Salt water fishing is all about interacting with the fish. Fresh water about interacting with the river.


----------



## Net 30 (Mar 24, 2012)

CurtisWright said:


> Salt water people usually fail the first time at trout fishing. I know I did the first half a dozen times.
> 
> Salt water fishing is all about interacting with the fish. Fresh water about interacting with the river.


Pretty funny how fresh water guys "Trout Set" on saltwater fish the first few dozen times and saltwater guys "Strip Set" on Trout. 

Makes for some good laughs and _"why do I keep doing that"_ moments!


----------



## Cliff (Oct 13, 2016)

I believe fishing for trout requires two different types of reactions when the fish takes. If you are fishing dry, and even more so if the fish are cutthroat, set slow and set gentle. Slow to the point of seeing the fish rise, deliberately waiting a second and then lifting the rod tip. Fishing the nymph is the opposite.

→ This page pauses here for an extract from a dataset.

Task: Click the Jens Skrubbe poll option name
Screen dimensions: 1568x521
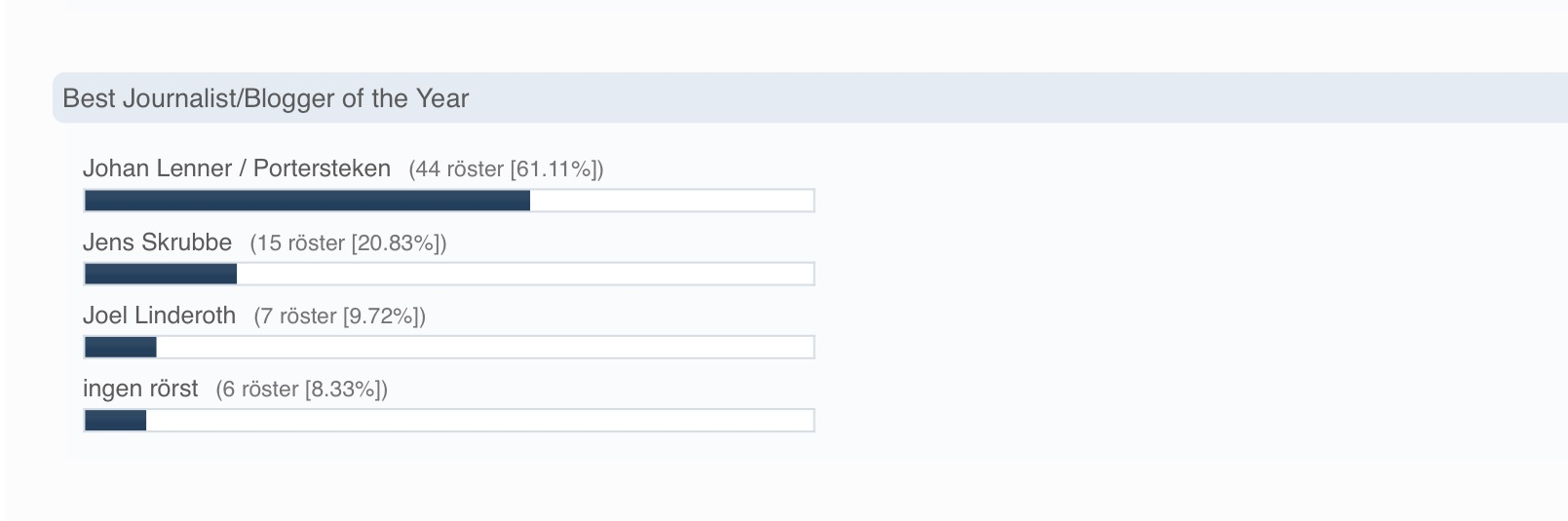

As soon as you detect a strike, regardless if you use an indicator or are watching your line/leader-set as quick as possible with a sharp, deliberate lift and sometimes short strip depending on how much slack you have out. 

At least this is what I think is best and what works for me.


----------



## perrymcfly (Jan 19, 2017)

Went and explored Yellowstone for my first time last year in August. We went for a hike with the YA starting at Heart Lake and fished along the Snake River. We came out the southern boundary right as a wildfire was kicking into high gear. Ash was falling like snow when we loaded back up in the van. 

Our fishing was a little tough also, they were having a super low water year, we landed a couple REALLY nice cutties but overall, pretty slow. Gorgeous country and an amazing experience though, there's really something magical about that place.


----------



## bryson (Jun 22, 2015)

@CurtisWright -- well said. It was really interesting, and I'm actually a little surprised I got the eats that I got. Still, I wasn't locating fish based on water features, I only got eats when I saw a fish rise and made a cast upstream of it. Any time I tried casting to eddies or riffles or whatever, I got no love.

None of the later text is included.